#### Page text:
▼

SSE will today ask High Court judge Mrs Justice Patterson, sitting in London, to order the Government-appointed Airports Commission to delay the publication of any options shortlist until the criteria have been looked at afresh and consulted upon.
The group alleges there was apparent bias because Geoff Muirhead, a recently-resigned member of the Commission, had a conflict of interest.
Mr Muirhead is a former chief executive of Manchester Airports Group (MAG), the owners of Stansted since February.
In September, he stepped down as one of the five commissioners appointed by the Commission after SSE warned Transport Secretary Patrick McLoughlin they would take legal action if he stayed.
SSE say he had retired as MAG's chief executive after 22 years with the group but was then immediately reappointed as ``a highly paid ambassador to MAG, a role he continued to fulfill even after he was appointed to the Airports Commission''.
SSE economics adviser Brian Ross said: ``With proposals on the table from MAG to make Stansted the world's busiest airport with four runways handling up to 160 million passengers a year, there is far too much at stake to allow the issue of apparent bias to go unchallenged.

▲

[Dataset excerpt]
▼

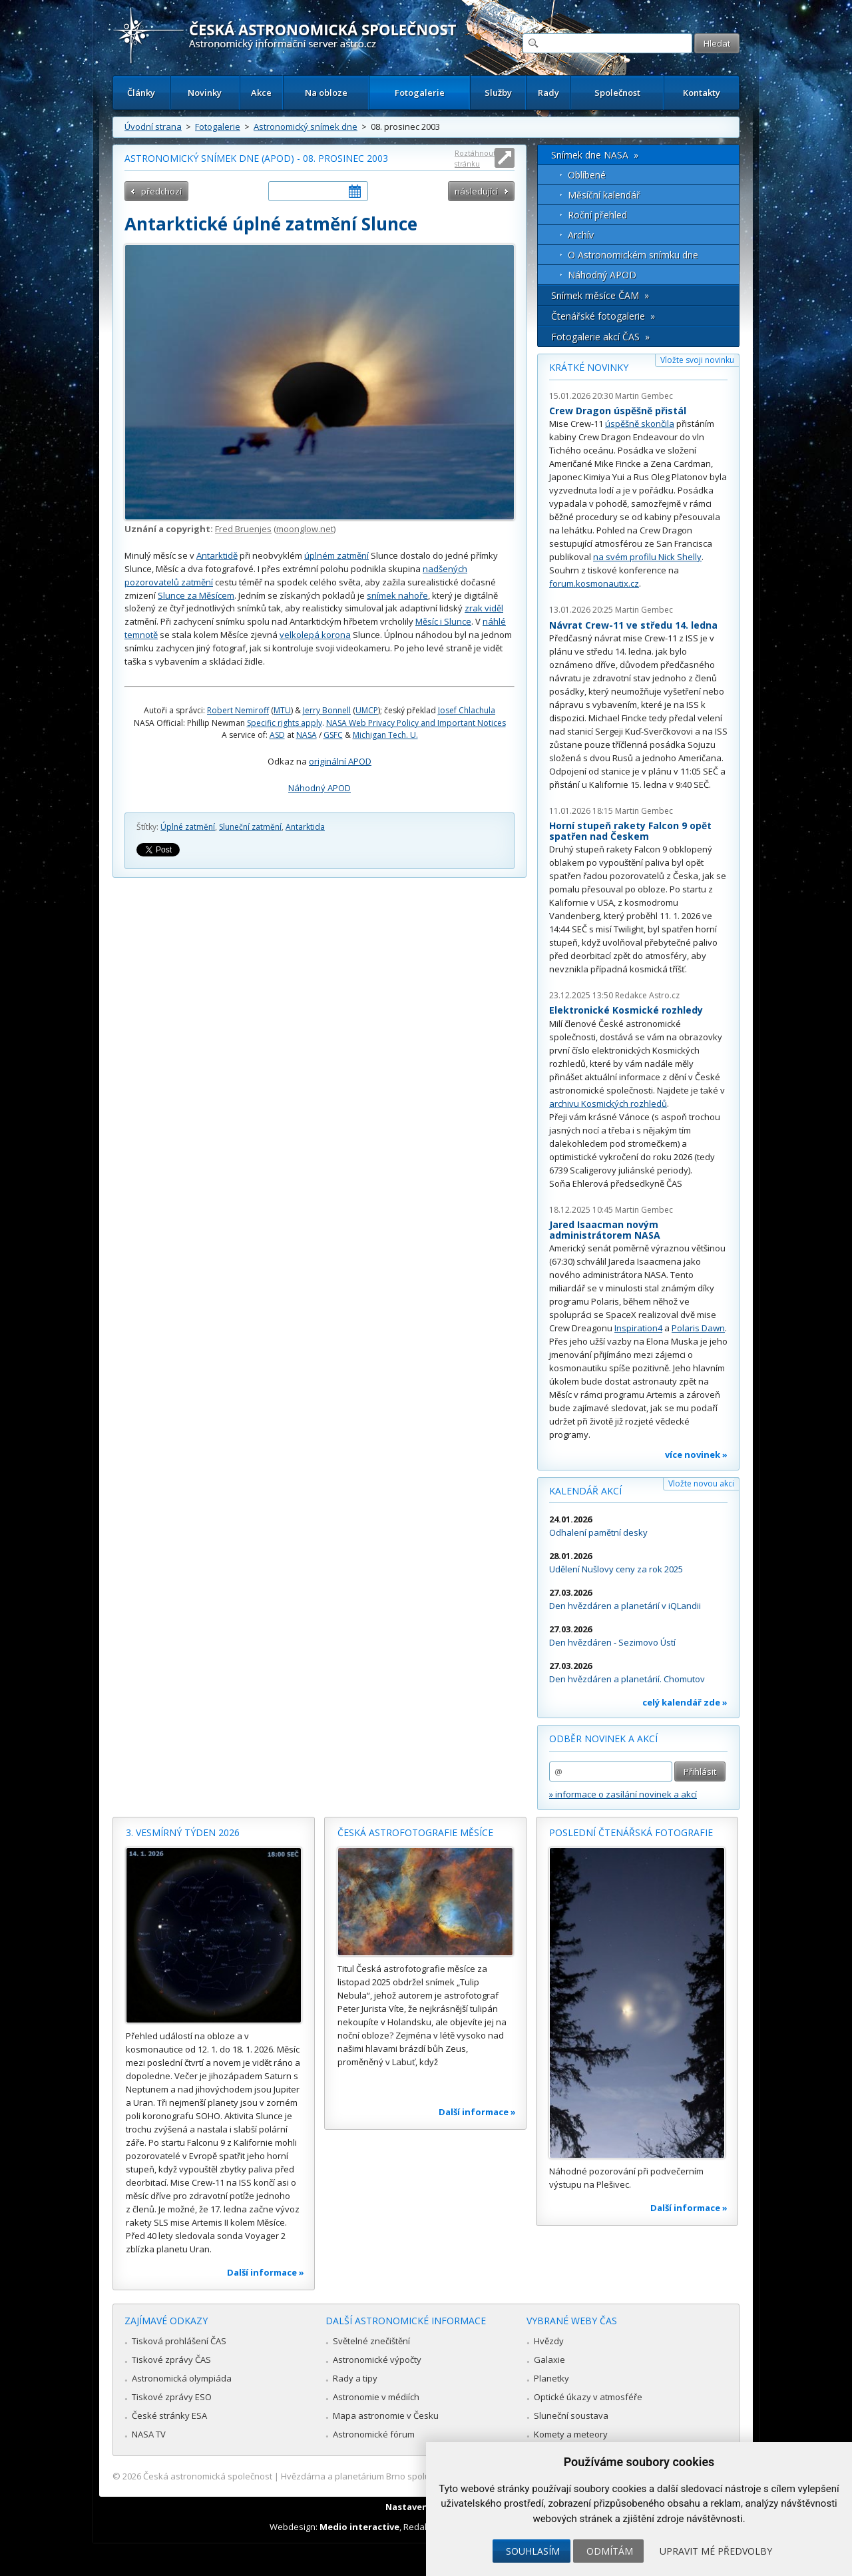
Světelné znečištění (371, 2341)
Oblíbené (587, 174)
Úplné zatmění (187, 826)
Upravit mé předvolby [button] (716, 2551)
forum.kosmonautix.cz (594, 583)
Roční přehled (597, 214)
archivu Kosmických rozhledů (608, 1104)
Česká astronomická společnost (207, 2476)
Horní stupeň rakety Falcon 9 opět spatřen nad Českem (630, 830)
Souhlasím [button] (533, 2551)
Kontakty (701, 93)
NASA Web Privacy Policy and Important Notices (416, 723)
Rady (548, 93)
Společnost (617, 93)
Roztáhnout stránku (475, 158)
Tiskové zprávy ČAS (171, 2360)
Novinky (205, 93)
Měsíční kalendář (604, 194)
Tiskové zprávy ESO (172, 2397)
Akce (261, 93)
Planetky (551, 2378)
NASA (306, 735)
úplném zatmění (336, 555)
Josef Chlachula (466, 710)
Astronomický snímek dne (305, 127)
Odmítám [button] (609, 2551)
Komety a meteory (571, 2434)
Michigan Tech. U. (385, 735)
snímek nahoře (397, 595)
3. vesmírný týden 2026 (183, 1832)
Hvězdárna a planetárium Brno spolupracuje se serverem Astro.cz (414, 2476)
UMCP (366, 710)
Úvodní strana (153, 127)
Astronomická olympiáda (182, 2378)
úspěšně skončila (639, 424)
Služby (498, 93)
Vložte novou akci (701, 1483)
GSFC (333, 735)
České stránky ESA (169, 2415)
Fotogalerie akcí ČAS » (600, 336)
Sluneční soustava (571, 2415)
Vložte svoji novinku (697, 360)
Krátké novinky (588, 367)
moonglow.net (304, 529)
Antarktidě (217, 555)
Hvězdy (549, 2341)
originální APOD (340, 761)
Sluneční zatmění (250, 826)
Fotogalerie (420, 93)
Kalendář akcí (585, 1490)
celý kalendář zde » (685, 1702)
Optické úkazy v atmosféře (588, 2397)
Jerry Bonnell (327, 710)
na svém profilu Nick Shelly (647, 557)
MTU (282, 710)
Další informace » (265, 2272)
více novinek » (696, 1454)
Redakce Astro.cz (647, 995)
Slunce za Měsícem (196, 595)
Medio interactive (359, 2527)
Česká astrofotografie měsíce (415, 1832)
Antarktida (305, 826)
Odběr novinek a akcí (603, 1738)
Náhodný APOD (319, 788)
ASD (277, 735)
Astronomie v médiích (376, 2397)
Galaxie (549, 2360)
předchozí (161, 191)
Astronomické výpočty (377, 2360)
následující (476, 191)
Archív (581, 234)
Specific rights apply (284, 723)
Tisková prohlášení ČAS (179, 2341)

▲

#### Stated goal:
Answer these questions from the Stansted article above:
(a) Which High Court judge is SSE asking to order the delay?
(b) Since when has Manchester Airports Group owned Stansted?
(c) How many passengers a year could Stansted handle under MAG's four-runway proposals?

#### Solution for this task:
(a) Mrs Justice Patterson
(b) Since February
(c) Up to 160 million